From Troilus and Cressida. Ed. William J. Rolfe. New York: American Book Co.

If Shakespeare did not draw his materials from some earlier play, he probably took "the love-story" from Chaucer's Troilus and Cresseide, and "the camp story" from the Recuyell of the historyes of Troye, translated and drawen out of frenshe into englishe by W. Caxton, 1471 (from Raoul le Fevre's Recueil des Histoires de Troyes), or Lydgate's Hystorye, Sege and dystruccyon of Troye, 1513, 1555 (from Guido di Colonna), or both. Thersites, or at least a hint of the character, seems to be taken from Chapman's Iliad, the first seven books of which appeared in 1597.

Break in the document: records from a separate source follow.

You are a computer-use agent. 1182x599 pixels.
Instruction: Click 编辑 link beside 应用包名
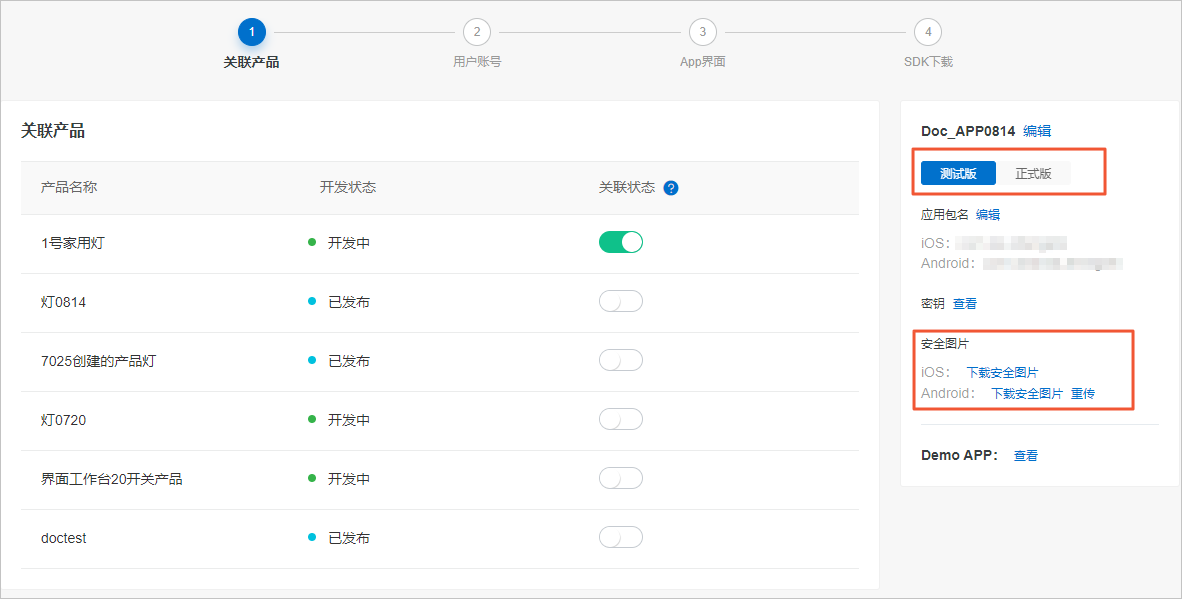point(988,215)
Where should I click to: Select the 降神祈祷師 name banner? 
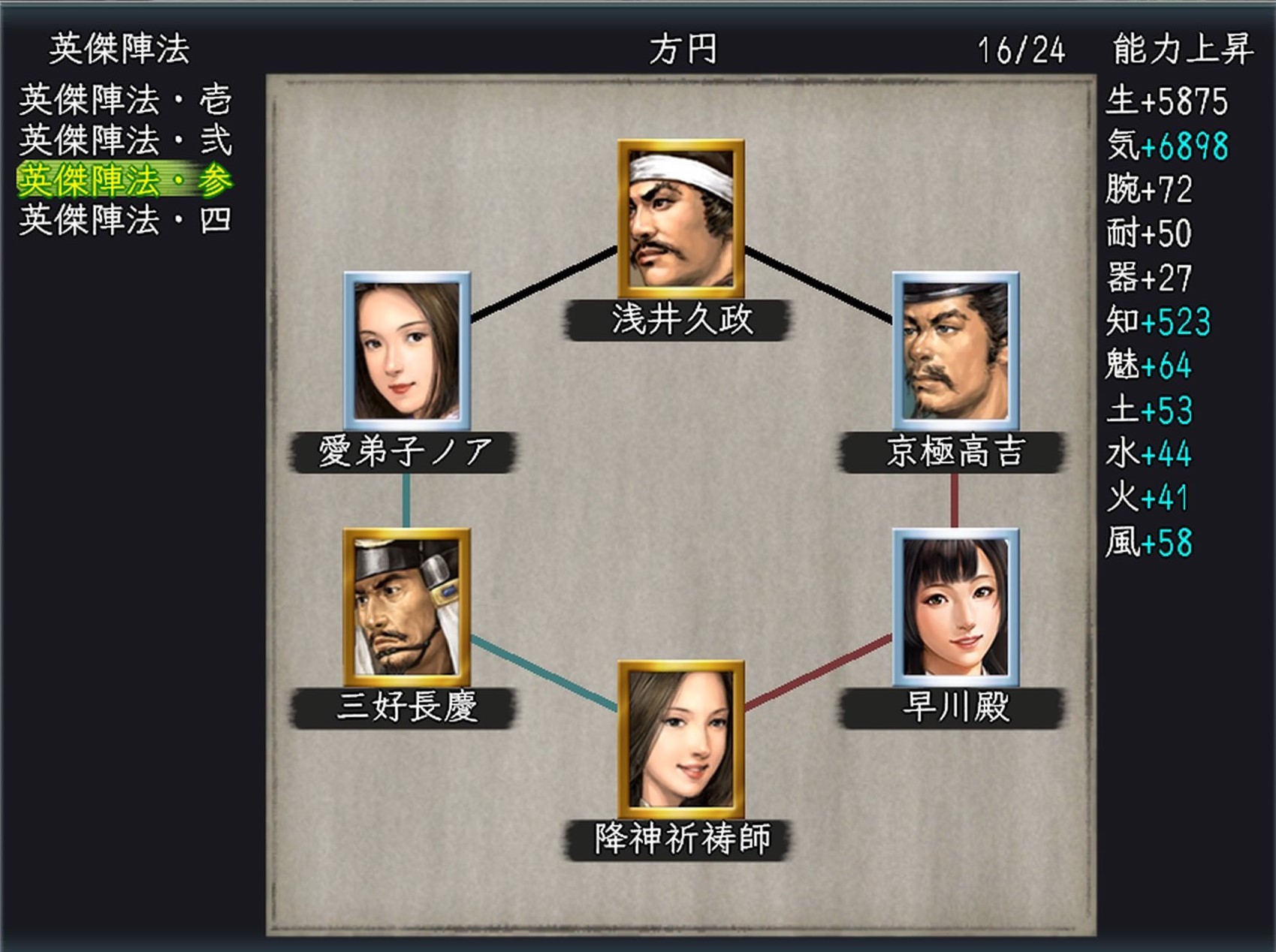(680, 839)
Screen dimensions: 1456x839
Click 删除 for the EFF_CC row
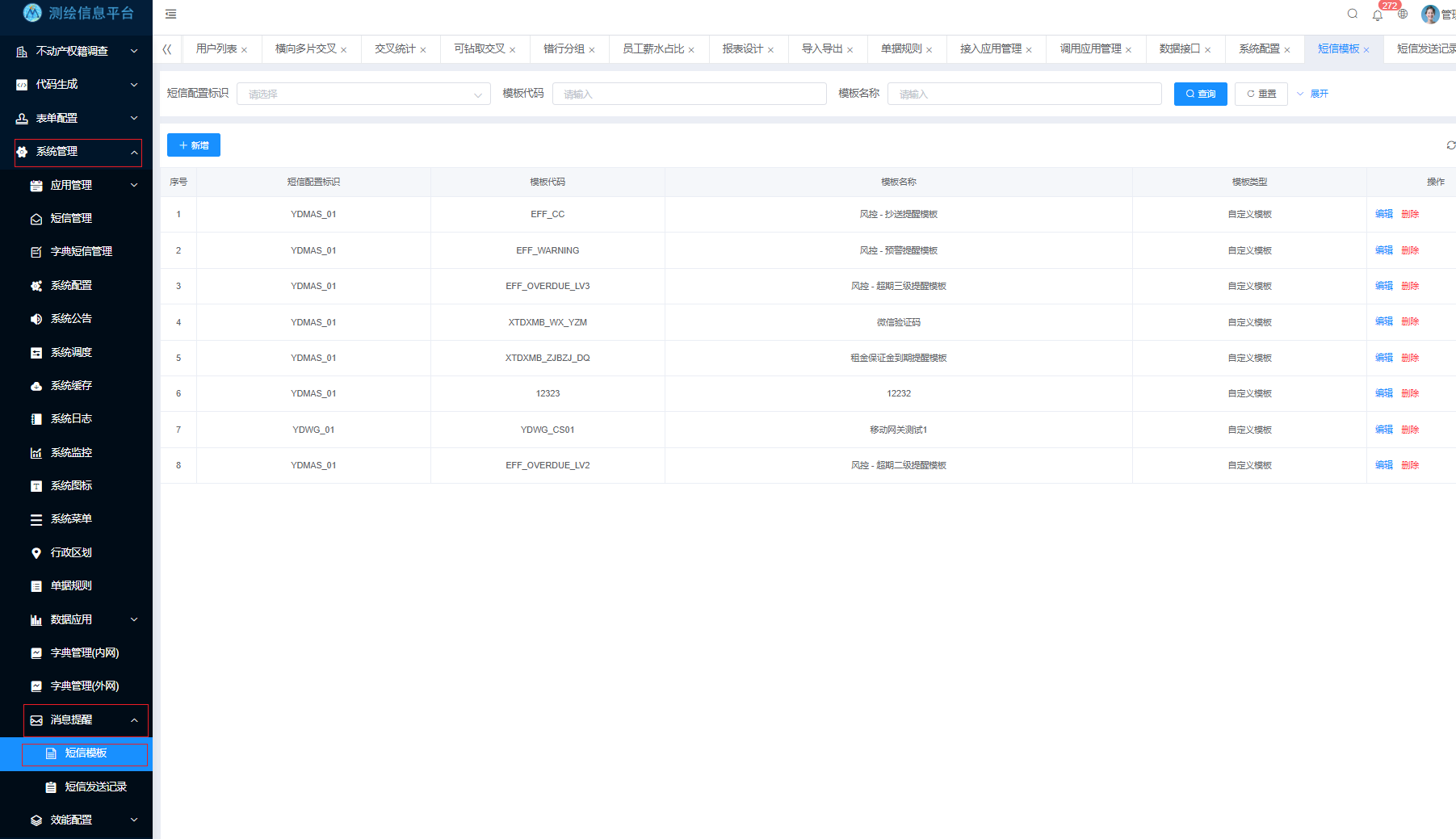click(x=1410, y=214)
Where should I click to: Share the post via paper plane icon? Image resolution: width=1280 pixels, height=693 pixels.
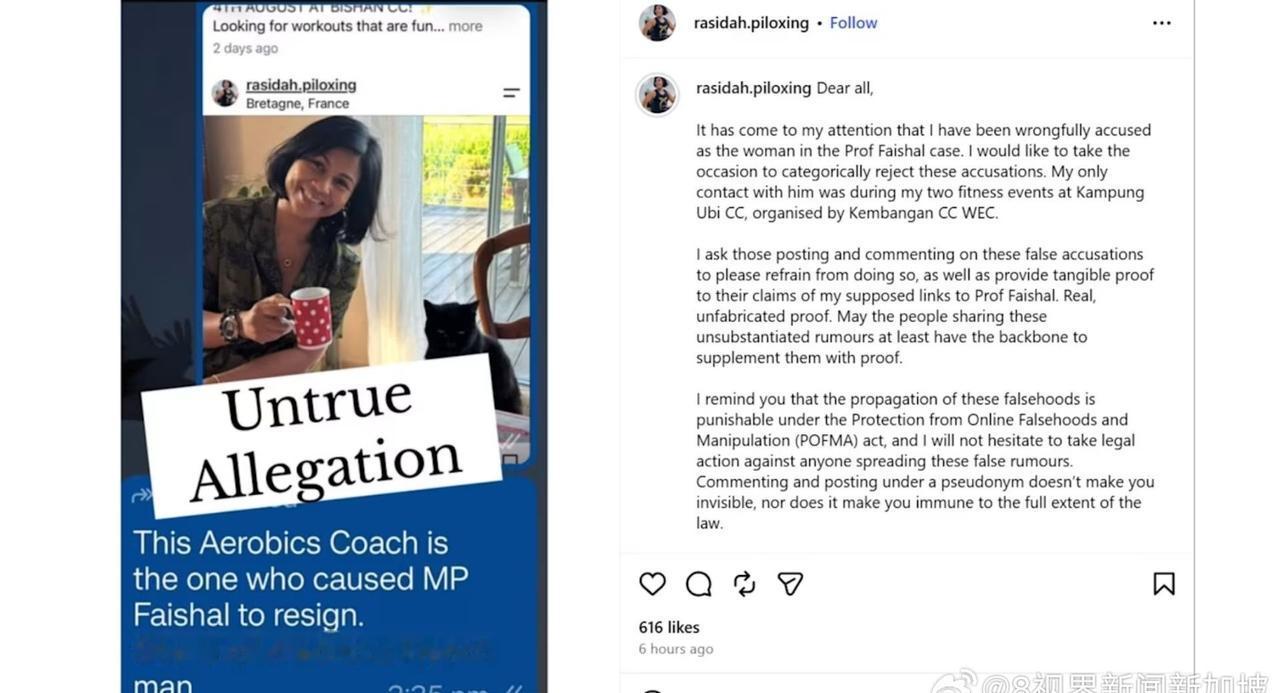pos(791,584)
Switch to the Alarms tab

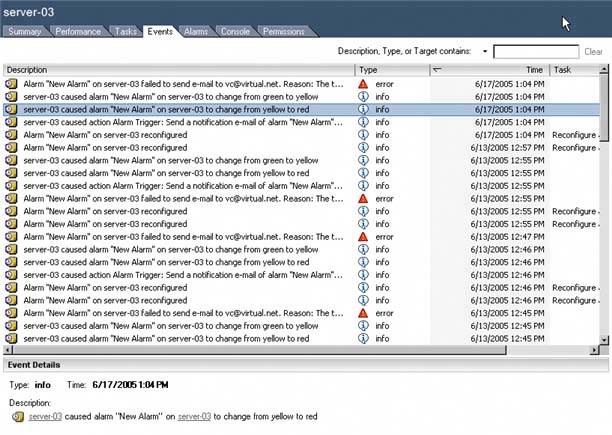coord(196,32)
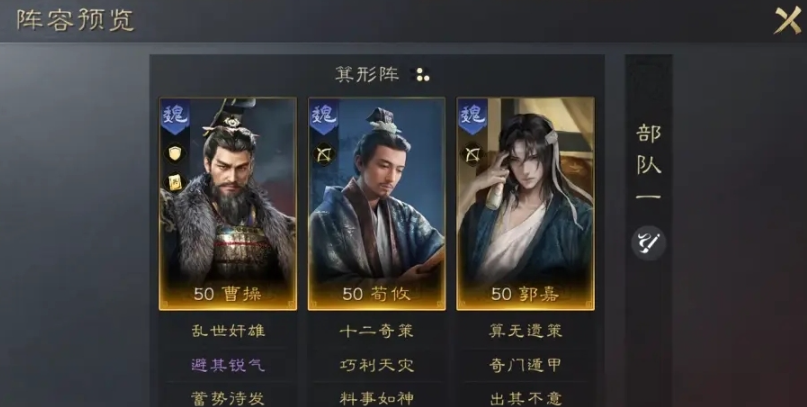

Ward (Dramatic Lit, i. 433) remarks: "Though the story of Troy has continued to furnish poetic literature — and especially that of the drama — with themes, I am not aware that any other hand has followed Shakespeare's in reproducing the episode, mediaeval rather than antique in its essence, of Troilus and Cressida.

How to cite this article:
Shakespeare, William. Troilus and Cressida. Ed. William J. Rolfe. New York: American Book Company, 1892. Shakespeare Online. < http://www.shakespeare-online.com/sources/troilussources.html >.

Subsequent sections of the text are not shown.